Have any third‑party security firms (e.g., FossID or similar) publicly reported on telemetry or network audits for desktop/mobile input software?

1. What the term likely means and why it matters

“Telemetry or network audits for desktop/mobile input software” would imply an independent review that inspects what keystroke data, usage telemetry, or network endpoints an input component sends off‑device, and tests whether those flows violate privacy or security expectations; third‑party audits are an established vehicle for that kind of assurance because external auditors can examine code, run dynamic tests, and review network traffic to find unexpected data exfiltration (industry guidance and how‑to pieces establish this practice) ^{[4] [5] [6]}.

2. Public examples of third‑party audits of apps and SDKs

There are concrete, public examples where independent firms reviewed client software and published findings: Mullvad commissioned X41 D‑Sec to perform a source‑code audit and penetration test across desktop and Android clients and published a report describing technical findings and fixes ^[1]. Bitwarden publicly states it performs annual third‑party security audits that include penetration tests and post‑audit analyses ^[2]. These reports demonstrate the market practice of hiring external specialists and making results available to customers and the community ^{[1] [2]}.

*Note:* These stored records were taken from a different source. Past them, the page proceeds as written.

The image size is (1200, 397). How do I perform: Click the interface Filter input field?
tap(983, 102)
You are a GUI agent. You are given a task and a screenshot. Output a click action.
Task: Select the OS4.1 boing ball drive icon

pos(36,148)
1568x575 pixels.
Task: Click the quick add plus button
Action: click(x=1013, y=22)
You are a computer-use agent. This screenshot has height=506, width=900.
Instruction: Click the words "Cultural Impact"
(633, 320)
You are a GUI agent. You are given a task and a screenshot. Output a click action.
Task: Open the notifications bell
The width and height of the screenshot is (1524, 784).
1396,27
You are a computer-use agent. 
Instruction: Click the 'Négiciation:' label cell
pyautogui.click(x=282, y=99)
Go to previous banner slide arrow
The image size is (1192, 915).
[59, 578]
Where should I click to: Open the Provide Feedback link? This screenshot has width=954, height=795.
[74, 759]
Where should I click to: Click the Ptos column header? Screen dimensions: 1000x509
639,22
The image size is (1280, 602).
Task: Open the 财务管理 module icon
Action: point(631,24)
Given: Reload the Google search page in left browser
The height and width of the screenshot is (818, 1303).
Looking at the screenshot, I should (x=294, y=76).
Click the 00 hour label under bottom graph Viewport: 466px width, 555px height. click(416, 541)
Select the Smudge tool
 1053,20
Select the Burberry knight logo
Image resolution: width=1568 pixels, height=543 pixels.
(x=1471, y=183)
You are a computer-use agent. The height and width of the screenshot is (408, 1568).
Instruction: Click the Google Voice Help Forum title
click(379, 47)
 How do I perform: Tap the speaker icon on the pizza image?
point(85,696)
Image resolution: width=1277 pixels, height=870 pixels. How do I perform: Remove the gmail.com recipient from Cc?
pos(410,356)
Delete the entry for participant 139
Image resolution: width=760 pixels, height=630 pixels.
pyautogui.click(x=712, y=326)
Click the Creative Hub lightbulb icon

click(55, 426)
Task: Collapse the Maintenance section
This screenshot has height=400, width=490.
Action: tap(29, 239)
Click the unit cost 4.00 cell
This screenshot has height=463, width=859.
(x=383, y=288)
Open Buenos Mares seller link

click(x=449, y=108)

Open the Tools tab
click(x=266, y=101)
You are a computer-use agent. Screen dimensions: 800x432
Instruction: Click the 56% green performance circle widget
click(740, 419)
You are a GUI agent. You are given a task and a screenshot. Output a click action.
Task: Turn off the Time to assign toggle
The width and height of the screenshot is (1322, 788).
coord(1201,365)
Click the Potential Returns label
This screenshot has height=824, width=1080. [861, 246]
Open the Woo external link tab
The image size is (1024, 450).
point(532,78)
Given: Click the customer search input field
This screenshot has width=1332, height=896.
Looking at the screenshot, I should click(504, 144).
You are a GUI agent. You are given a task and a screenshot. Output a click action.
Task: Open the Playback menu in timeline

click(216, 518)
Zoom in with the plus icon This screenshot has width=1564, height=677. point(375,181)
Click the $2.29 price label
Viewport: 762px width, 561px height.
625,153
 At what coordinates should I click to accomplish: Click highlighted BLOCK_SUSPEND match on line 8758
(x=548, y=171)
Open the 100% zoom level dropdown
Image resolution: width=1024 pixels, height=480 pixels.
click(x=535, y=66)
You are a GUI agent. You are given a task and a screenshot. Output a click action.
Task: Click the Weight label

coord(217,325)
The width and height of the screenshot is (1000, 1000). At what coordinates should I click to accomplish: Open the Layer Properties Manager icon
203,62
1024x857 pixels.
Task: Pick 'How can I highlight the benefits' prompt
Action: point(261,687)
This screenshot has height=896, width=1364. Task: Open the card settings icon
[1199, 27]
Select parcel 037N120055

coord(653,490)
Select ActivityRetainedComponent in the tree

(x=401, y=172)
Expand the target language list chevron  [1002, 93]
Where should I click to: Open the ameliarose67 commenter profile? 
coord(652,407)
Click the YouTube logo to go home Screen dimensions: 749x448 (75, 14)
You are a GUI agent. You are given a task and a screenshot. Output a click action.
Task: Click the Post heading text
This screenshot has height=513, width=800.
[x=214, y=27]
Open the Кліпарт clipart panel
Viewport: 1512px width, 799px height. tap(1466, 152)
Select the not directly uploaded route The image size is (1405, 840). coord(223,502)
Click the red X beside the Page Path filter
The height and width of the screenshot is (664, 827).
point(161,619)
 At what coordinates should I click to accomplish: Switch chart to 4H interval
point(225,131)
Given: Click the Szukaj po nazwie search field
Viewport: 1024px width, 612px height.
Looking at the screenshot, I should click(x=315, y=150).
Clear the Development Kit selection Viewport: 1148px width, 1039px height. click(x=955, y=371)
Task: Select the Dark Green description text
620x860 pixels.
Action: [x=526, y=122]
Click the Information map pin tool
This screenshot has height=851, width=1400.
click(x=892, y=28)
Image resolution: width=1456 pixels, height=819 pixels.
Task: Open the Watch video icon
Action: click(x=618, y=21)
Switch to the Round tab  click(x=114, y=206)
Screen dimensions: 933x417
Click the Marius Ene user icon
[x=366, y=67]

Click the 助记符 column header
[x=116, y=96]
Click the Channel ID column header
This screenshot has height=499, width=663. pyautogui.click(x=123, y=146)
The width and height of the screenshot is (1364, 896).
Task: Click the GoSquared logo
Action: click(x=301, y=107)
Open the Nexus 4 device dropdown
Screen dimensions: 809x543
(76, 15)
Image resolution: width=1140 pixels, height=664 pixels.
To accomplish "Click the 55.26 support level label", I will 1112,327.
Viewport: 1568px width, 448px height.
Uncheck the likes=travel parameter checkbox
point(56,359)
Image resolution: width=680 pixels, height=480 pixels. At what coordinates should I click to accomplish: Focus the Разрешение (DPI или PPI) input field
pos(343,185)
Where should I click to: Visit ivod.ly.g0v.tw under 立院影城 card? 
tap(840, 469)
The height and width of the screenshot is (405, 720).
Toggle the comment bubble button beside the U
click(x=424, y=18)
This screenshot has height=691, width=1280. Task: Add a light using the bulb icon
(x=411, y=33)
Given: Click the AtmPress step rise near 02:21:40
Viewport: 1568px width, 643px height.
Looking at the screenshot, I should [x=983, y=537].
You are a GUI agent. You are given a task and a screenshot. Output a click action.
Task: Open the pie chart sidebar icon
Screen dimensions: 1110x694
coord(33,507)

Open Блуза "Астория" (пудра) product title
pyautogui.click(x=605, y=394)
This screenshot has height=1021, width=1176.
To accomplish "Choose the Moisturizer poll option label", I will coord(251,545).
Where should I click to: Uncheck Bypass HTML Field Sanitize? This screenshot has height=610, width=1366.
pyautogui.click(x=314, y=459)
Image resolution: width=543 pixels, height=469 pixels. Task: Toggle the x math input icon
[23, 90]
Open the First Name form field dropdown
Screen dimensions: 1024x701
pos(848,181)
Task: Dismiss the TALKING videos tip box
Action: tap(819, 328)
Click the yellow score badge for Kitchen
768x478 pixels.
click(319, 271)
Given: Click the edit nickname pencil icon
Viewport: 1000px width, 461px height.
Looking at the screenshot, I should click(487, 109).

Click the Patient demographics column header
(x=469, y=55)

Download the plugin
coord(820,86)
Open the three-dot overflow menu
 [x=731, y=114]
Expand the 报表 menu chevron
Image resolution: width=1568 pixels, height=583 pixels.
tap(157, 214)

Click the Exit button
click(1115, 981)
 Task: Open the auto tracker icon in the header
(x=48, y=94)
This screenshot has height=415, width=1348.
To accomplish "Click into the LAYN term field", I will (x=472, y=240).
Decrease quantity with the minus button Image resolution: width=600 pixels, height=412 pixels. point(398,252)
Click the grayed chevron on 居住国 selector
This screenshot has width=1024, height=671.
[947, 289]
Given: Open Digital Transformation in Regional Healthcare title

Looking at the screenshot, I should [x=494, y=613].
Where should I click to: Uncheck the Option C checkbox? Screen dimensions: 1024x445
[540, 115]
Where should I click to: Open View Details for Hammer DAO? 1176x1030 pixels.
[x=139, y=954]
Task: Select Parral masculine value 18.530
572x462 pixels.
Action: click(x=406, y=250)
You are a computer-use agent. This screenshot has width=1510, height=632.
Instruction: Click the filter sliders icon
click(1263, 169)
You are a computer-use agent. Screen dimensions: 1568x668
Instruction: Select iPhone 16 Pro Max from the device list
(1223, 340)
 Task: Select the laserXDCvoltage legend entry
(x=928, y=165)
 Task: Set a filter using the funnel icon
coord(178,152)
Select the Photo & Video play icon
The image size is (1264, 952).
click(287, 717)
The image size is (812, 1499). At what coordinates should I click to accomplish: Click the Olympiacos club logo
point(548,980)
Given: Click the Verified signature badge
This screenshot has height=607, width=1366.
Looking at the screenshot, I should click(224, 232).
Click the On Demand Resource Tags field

3. SDK governance and telemetry concerns are being discussed publicly

Security and privacy vendors are explicitly marketing continuous monitoring for SDKs and third‑party libraries because misplaced or misconfigured SDKs have led to enforcement actions: Privado promotes tools to continuously audit app SDKs and cites a California Attorney General settlement involving Tilting Point and misconfigured SDKs that caused unauthorized data sharing, illustrating why telemetry and data‑flow audits of SDKs are commercially tasked and publicly discussed ^[3]. That example ties audits directly to telemetry risk but is framed as SDK governance rather than as a dedicated “input‑software telemetry audit” ^[3].

4. Limits of the public record in the supplied reporting

The supplied sources broadly cover third‑party audits, best practices, and examples of vendors publishing audit results, but they do not provide a documented, named instance where a third‑party security firm publicly released a dedicated telemetry or network audit focused exclusively on desktop or mobile input software (such as keyboard apps, IMEs, or low‑level input drivers) ^{[1] [3] [2] [7]}. That absence in the available reporting does not prove such audits never exist; it only means the provided corpus lacks a direct example.

5. What can be inferred and what remains unanswered

It is well supported that third‑party auditors perform and publish app and SDK security audits, including source‑code reviews and penetration tests that can and do include network and telemetry analysis as part of their scope ^{[1] [5] [4]}. What cannot be confidently asserted from these sources is that a named security firm has publicly released a standalone telemetry/network audit specifically targeted at desktop/mobile input software — the provided materials show the capability and the incentives (regulatory enforcement, vendor reputational risk) but stop short of producing such a report ^{[3] [1] [2]}.

6. Practical next steps for researchers seeking such audits

Researchers should search vendor pages and security‑firm publication feeds for keywords like “keyboard,” “input method,” “IME,” “telemetry,” and “network traffic analysis,” and examine audit repositories and Git logs where organizations like Mullvad publish detailed findings; industry writeups and academic surveys on third‑party vendor risk can guide scope and methodology for locating telemetry‑focused work ^{[1] [8] [4]}. The sources show a precedent for making audits public, so a targeted search beyond this corpus could reveal telemetry audits not captured here ^{[1] [2]}.